This use of maps as a cover image is, in fact, commonplace for works published in Thailand focused on intermittent political violence in southern Thailand. On the cover of a similar paperback entitled Southern Thailand: Thai or Malaysian ? published in 1984, a fist clenched around two sticks of dynamite with a lit fuse is set against a nondescript map of the border region. (3) Another example can be found in a 1981 National Sociology Association of Thailand report on the attitudes of Islamic school managers in the southern provinces that featured a cover with the image of crosshairs placed over a map of the region. (4)
With the unprecedented amount of newly published works seeking to explain the present turmoil, this geographical motif has continued to appear in varying detail on the covers of numerous recent books. (5) In each instance, a generic geography is deployed efficiently to convey a regional threat of violence. The spatial representation of violence on each cover is not a precise cartographic description of its location but a broader geography that enables the circulation of certain cultural, political, and historical presumptions.
This article argues that indeterminate geographies such as these structure popular, academic, political, and nationalist understandings of the current wave of political violence in southern Thailand, which since the start of 2004 has claimed more than twenty-five hundred lives. Geographical representations of the unrest come from disparate sources such as media and academic accounts, official comments, maps retrieved from documents of separatist organizations, military strategies, and discourses related to the "war on terror." Examples of the spaces referenced include general maps of the incidence of violent attacks, colored security zones, the boundaries of a state of Patani (6) (the former sultanate and an object of separatist ambitions), nationalist mappings of the "Greater Patani area," the "southern fire," (7) networks of regional "Islamic" terrorism, and the emergence of localities as sites of violence, public protests, and standoffs with state authorities.
Geographical references also establish a demographic context of the region for accounts of violence or provide general empirical locations of violent attacks. In these instances provincial boundaries (and the enumeration of provinces) delimit a region, as in "southern Thailand" or "the southern border provinces." As such, demo-graphically, the vast majority of Thailand's Muslims reside within the five southern border provinces of Songkla, Satun, Patani, Yala, and Narathiwat, in which they make up numerical majorities in the latter four provinces. The majorities within the provinces of Patani, Yala, and Narathiwat are commonly referenced with regard to ethnicity, religion, and language as Malay-Muslims. The provincial location of the current conflict--namely, the provinces of Patani, Yala, Narathiwat, and southeastern parts of Songkla--therefore is one in which Malay-Muslims appear as a majority. This demographic "fact" not only serves as an introductory context for numerous accounts (popular and academic), but has also been deployed politically in justifications of nationalist separatist campaigns, calls for regional autonomy, and claims to communally based unity.
Following the primary argument of this article, however, the continuously cited regional location just described (seemingly straightforward in its "empirical" conjoinment of violence, geography, and demography) is itself an indeterminate geographical representation.
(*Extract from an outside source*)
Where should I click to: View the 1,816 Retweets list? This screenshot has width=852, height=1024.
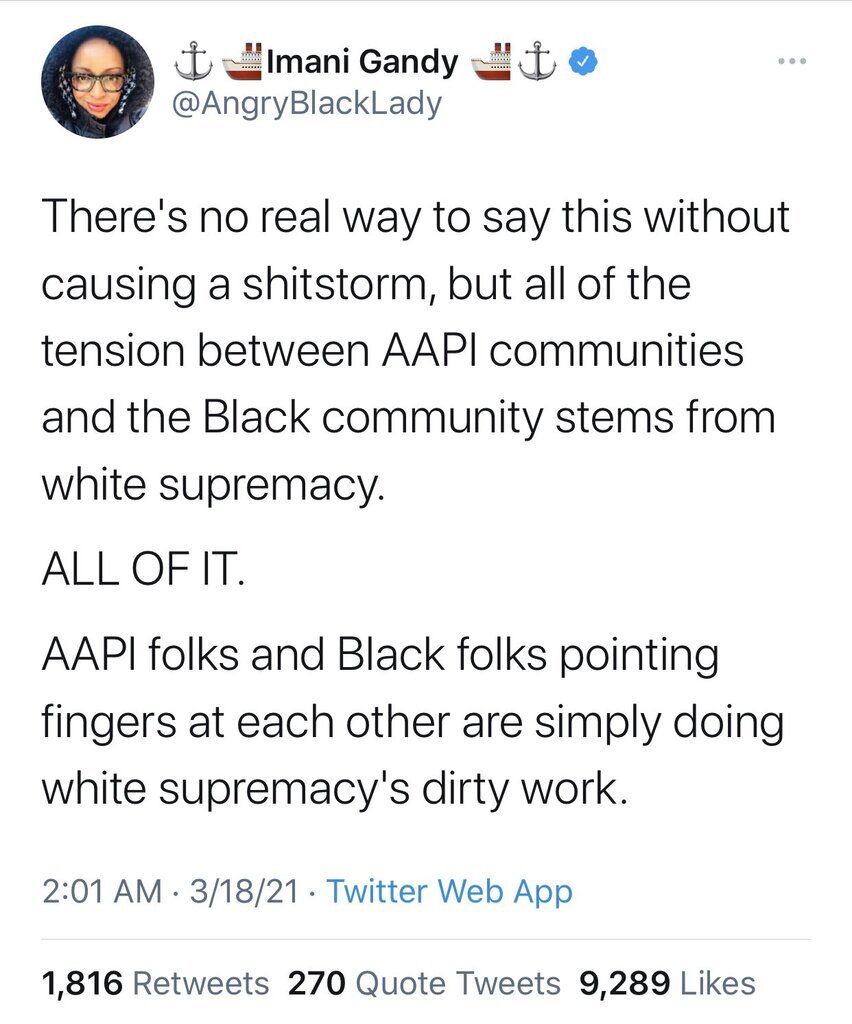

Popularized in an abbreviated form as the "three southern border provinces" (sam changwat chaidaen pak tai), this geographical reference totalizes the incidence of violence across the three (not four) provinces. Moreover, a possible emphasis on cultural difference (between Malay Muslims and Thai Buddhists) within this space leads to commonplace depictions of two distinct communities in the region and the assumption of shared sentiments--political, national, or religious--that may emerge as a motivating force responsible for intensifying or directing the violence (even in light of the fact that no single group, movement, or network has emerged as the "cause" of the conflict). Within a bounded space in which local demographics transform a national majority (Thai Buddhists) into a local minority, violence at the edge of the nation-state may appear as a logical outcome premised simply on this representation of cultural/national difference, rather than being grounded in complex political or historical relationships. (8)
Geographies of all kinds mentioned above, therefore, work to provide a spatial representation of the very location of violence. It is only through this reference to location that many of the discourses surrounding political violence in southern Thailand can cohere. The effect of location, in this regard, is to bound the conflict. Yet each discourse does so in a way that cannot fully contain "the spatial excess of Patani's location." (9) In an insightful commentary, Itty Abraham and Sumie Nakaya point to the multiple, potentially competing, narratives involved in the "spatial reckoning of Patani as simultaneously a historic intellectual center, a contemporary political margin, a region where a political minority is in the numerical majority, a borderland of popular movement and illicit traffic, and a homeland for migrant people." (10) The proliferation of these spatial narratives in their account results in a "conceptual ambiguity" in the location of Patani insofar as the space may be invoked or claimed in a wide range of political, religious, or academic discourses. In this manner, geographical representations of violent conflict are often considered necessary to "visualize" such conflict, but they do so in the face of the spatial excess of their own geographical terms and subsequent conceptual ambiguity.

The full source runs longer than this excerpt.